Work required: Return every line of the material below word for word, with nothing added, dropped, or changed.

Extracted data:
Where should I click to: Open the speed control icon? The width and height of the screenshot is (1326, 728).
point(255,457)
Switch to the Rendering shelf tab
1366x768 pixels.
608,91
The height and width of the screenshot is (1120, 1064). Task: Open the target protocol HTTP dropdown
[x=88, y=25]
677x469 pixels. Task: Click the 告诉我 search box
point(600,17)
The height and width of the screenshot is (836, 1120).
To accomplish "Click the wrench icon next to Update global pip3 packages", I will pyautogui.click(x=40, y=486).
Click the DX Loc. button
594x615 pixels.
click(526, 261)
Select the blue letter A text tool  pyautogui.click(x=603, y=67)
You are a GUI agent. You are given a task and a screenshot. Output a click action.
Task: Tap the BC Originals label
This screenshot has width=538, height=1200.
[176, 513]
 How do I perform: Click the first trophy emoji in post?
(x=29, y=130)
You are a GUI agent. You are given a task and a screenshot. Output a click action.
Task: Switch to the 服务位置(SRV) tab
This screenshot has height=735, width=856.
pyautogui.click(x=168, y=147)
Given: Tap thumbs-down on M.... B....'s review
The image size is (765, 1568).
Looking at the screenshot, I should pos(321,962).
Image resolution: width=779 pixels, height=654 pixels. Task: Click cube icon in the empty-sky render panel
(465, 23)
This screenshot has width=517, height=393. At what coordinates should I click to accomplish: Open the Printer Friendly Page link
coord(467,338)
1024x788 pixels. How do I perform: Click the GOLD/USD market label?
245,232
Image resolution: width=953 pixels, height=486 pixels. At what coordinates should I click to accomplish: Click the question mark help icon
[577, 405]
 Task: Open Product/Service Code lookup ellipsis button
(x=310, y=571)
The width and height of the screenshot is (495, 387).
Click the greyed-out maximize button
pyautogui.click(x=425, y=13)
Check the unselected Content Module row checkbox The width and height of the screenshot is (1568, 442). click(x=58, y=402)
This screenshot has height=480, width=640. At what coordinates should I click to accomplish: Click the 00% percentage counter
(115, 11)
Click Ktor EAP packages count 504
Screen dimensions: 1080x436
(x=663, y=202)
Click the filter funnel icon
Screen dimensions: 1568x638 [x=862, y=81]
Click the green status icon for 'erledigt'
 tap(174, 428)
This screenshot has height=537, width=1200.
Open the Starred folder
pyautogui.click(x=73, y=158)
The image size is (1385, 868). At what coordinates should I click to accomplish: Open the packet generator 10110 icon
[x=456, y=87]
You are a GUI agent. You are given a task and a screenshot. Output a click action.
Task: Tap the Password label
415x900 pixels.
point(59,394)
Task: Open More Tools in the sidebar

Correct output:
Where should I click to: Open the speed control icon? The width and height of the screenshot is (1326, 728).
point(255,457)
Switch to the Rendering shelf tab
1366x768 pixels.
608,91
The height and width of the screenshot is (1120, 1064). Task: Open the target protocol HTTP dropdown
[x=88, y=25]
677x469 pixels. Task: Click the 告诉我 search box
point(600,17)
The height and width of the screenshot is (836, 1120).
To accomplish "Click the wrench icon next to Update global pip3 packages", I will pyautogui.click(x=40, y=486).
Click the DX Loc. button
594x615 pixels.
click(526, 261)
Select the blue letter A text tool  pyautogui.click(x=603, y=67)
You are a GUI agent. You are given a task and a screenshot. Output a click action.
Task: Tap the BC Originals label
This screenshot has width=538, height=1200.
[176, 513]
 How do I perform: Click the first trophy emoji in post?
(x=29, y=130)
You are a GUI agent. You are given a task and a screenshot. Output a click action.
Task: Switch to the 服务位置(SRV) tab
This screenshot has height=735, width=856.
pyautogui.click(x=168, y=147)
Given: Tap thumbs-down on M.... B....'s review
The image size is (765, 1568).
Looking at the screenshot, I should pos(321,962).
Image resolution: width=779 pixels, height=654 pixels. Task: Click cube icon in the empty-sky render panel
(465, 23)
This screenshot has width=517, height=393. At what coordinates should I click to accomplish: Open the Printer Friendly Page link
coord(467,338)
1024x788 pixels. How do I perform: Click the GOLD/USD market label?
245,232
Image resolution: width=953 pixels, height=486 pixels. At what coordinates should I click to accomplish: Click the question mark help icon
[577, 405]
 Task: Open Product/Service Code lookup ellipsis button
(x=310, y=571)
The width and height of the screenshot is (495, 387).
Click the greyed-out maximize button
pyautogui.click(x=425, y=13)
Check the unselected Content Module row checkbox The width and height of the screenshot is (1568, 442). click(x=58, y=402)
This screenshot has height=480, width=640. At what coordinates should I click to accomplish: Click the 00% percentage counter
(115, 11)
Click Ktor EAP packages count 504
Screen dimensions: 1080x436
(x=663, y=202)
Click the filter funnel icon
Screen dimensions: 1568x638 [x=862, y=81]
Click the green status icon for 'erledigt'
 tap(174, 428)
This screenshot has height=537, width=1200.
Open the Starred folder
pyautogui.click(x=73, y=158)
The image size is (1385, 868). At what coordinates should I click to accomplish: Open the packet generator 10110 icon
[x=456, y=87]
You are a GUI agent. You are given a task and a screenshot. Output a click action.
Task: Tap the Password label
415x900 pixels.
point(59,394)
Task: Open More Tools in the sidebar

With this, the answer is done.